Me inquietaba aquello. ¿Es que la habitación estaba habitada? O no habían pasado bien el aspirador? Tener que soportar los zapatos de un desconocido venía a ser como medio compartir el cuarto. Estaba a punto de llamar a la centralita con la indignación de quien cree que ha pagado lo suficiente para no acabar en una habitación helada con unos postergados mocasines del número 44 bajo su cama. Pero entonces reparé en que podía tratarse de una de aquellas novatadas para probar el carácter del cliente, y serené la voz: “Debajo de mi somier están los zapatos, pero no encontré al cadáver…”.
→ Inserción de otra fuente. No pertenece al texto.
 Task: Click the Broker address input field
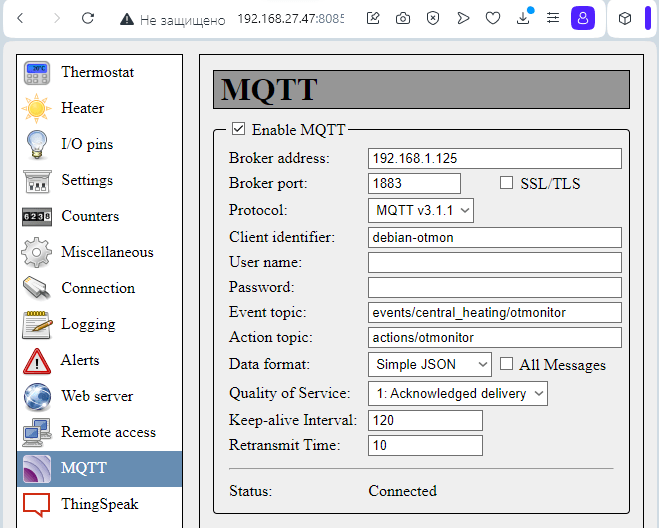coord(494,158)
Según relata Jacob Tomsky en su libro Heads in beds, que recoge su larga experiencia trabajando en hoteles, en uno de la Gran Manzana, a los huéspedes prepotentes que llegaban exigiendo la luna se les asignaba la habitación 1212, en la que el teléfono nunca deja de sonar ya que su número coincide con el prefijo de Nueva York y recibe todas las llamadas de los huéspedes despistados que olvidan marcar el código para hablar con números externos. Era uno de los múltiples castigos que administraban a los clientes bordes, además de desactivarles la llave de la habitación cada dos horas.
En esa otra vida que se oculta en las tripas de un hotel, en sus sótanos y ascensores de servicio alejados de la rosa del room service, faenan sus verdaderos habitantes, los de lunes a domingo, un escuadrón de oficios encargados de que la maquinaria funcione aunque resueltos a jamás ser burlados. ¡Ay de a quien se le ocurra maltratarlos! Tomsky cuenta que en una ocasión, un botones escarnecido se pasó el cepillo de dientes del cliente déspota por el culo, y, no contento, vertió un tapón de orina en su perfume. Cuando lo vio cruzar el hall para salir a cenar, tan arrogante como perfumado de orín, sintió un profundo regocijo.